Ear, nose, and throat surgery is the the surgical treatment of diseases, injuries, or deformations of the ears, nose, throat, head, and neck areas.
Costs of Ear, Nose, and Throat Surgery
According to the American Speech-Language-Hearing Association, the cost of a cochlear implant can easily exceed $40,000. This figure does include both, the cost of the device itself, as well as hospital fees and rehabilitation sessions that are required after the initial operation.

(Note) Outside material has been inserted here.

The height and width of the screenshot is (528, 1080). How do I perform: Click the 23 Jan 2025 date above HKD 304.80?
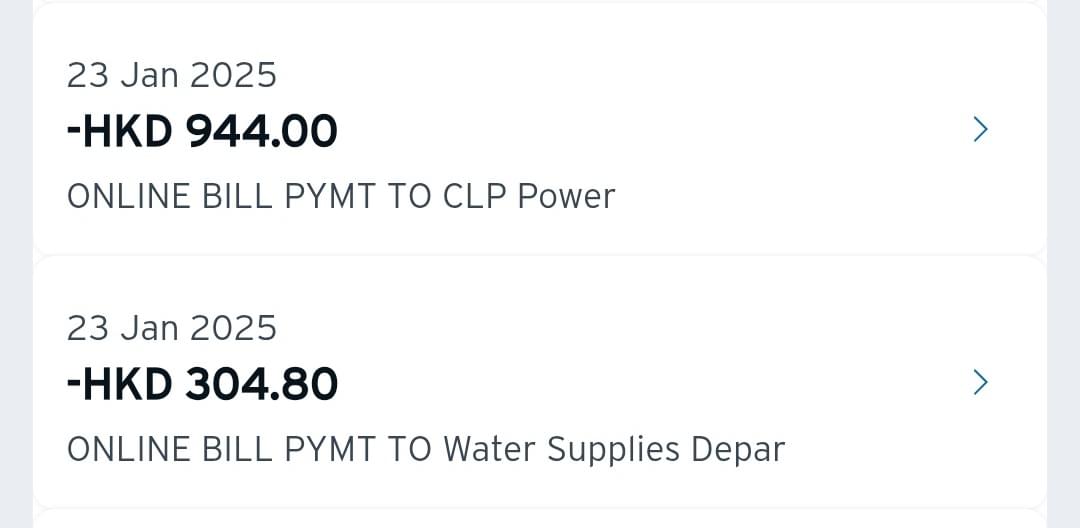pos(172,328)
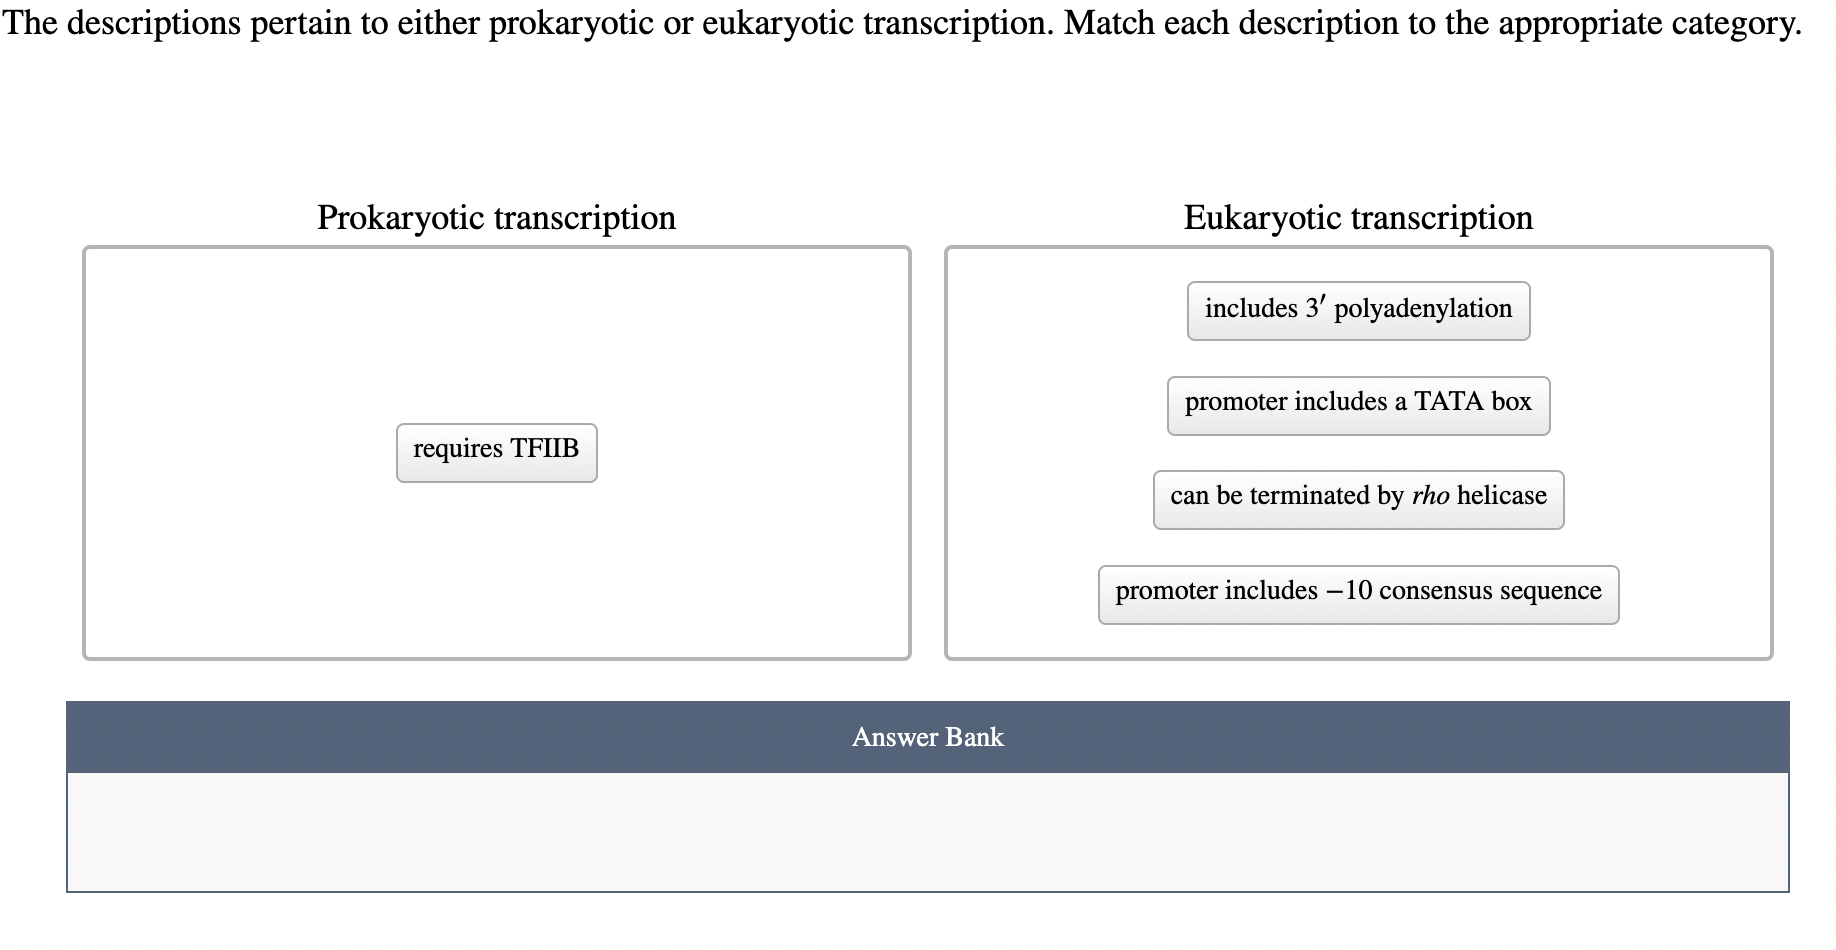Screen dimensions: 1836x950
Task: Click the Prokaryotic transcription heading
Action: [496, 217]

FESS procedures are significantly cheaper at about $4,000. Because the methods used are minimally invasive and limited to a very small area of the nose, FESS avoids the complications and the potential costs incurred by more extensive sinus surgeries of old.
Physical Examination
A careful history and physical examination of the ears, nose, throat, head, and neck is a standard approach during initial consultation. Different instruments with light sources (i.e., otoscope for ear examinations) enable ENT surgeons to quickly visualize the ears, nose, and throat. Visualization of these areas can reveal the severity of the disease or deformity. The head and neck area is inspected and the neck and throat area is typically felt with the surgeon's hands (palpation).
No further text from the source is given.